Direct Alcohol Fuel Cells: Nanostructured Materials for the Electrooxidation of Alcohols in Alkaline Media

Abstract

The exploitation of biomass derived alcohols in direct fuel cells is an attractive and simple way to transform their chemical energy into electrical power. Renewable alcohols such as ethanol, ethylene glycol and glycerol could replace methanol in traditional direct methanol fuel cells (DMFCs) due to their high energy densities, low vapor pressure, low toxicity and well established distribution infrastructure. For these devices to be practical alternatives, fast anode electrode kinetics of alcohol electrooxidation are required together with complete oxidation to CO2. To date the most successful exploitation of such alcohols in direct fuel cells have been under alkaline conditions.
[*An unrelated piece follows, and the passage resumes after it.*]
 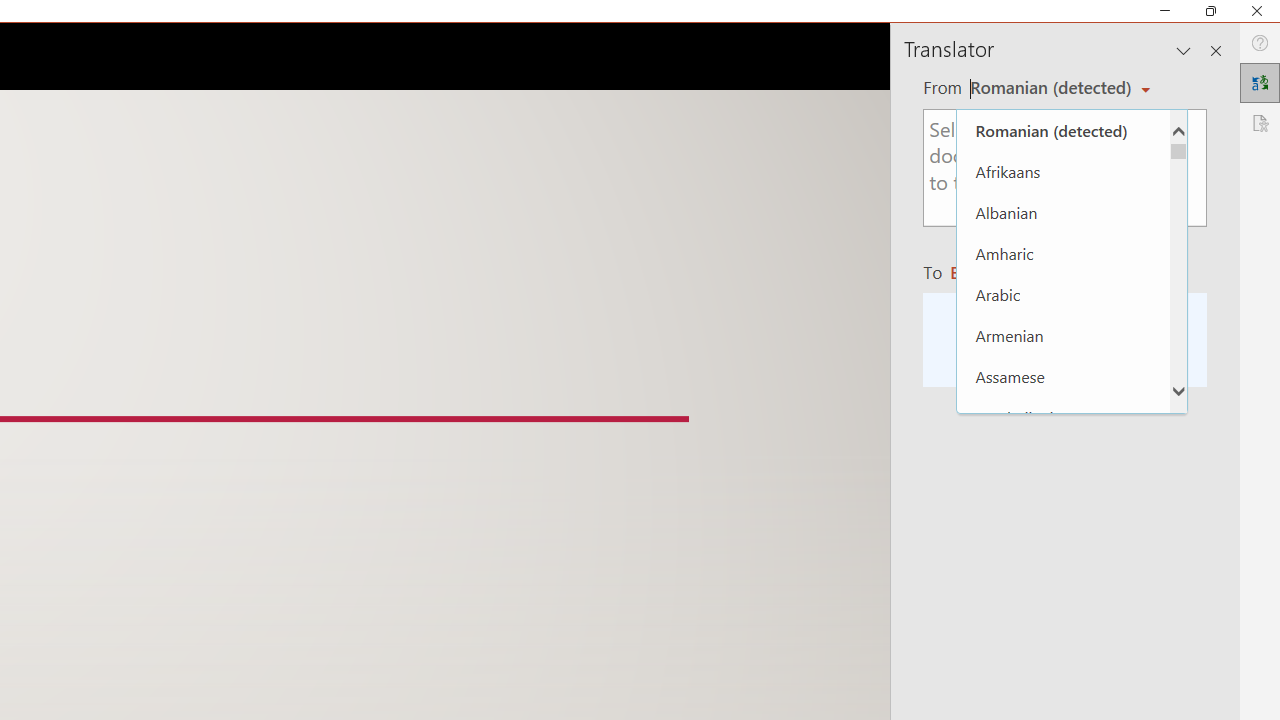 I want to click on 'Albanian', so click(x=1062, y=212).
This is because alcohol electrooxidation kinetics under acidic conditions such as those of DMFCs are very sluggish. This combined with the highly corrosive conditions of the acidic electrolyte limits the choice of electrocatalyst materials to high concentrations of platinum alloys. In alkaline media, platinum can be replaced by more abundant transition metal based materials, either nanoparticles or molecular complexes, that show significantly higher activity and selectivity. This chapter provides an overview of recent developments in the preparation of electrocatalytic materials for alcohol electrooxidation in alkaline media. In addition to maximizing electrical power output these materials can be tuned to optimize the selectivity of oxidation thus leading to the co-production of partially oxidized industrially relevant intermediates. A discussion of recent work on exploiting SMSIs (Strong Metal Support Interactions) to improve activity, fuel efficiency and stability of electrocatalyst materials is also included.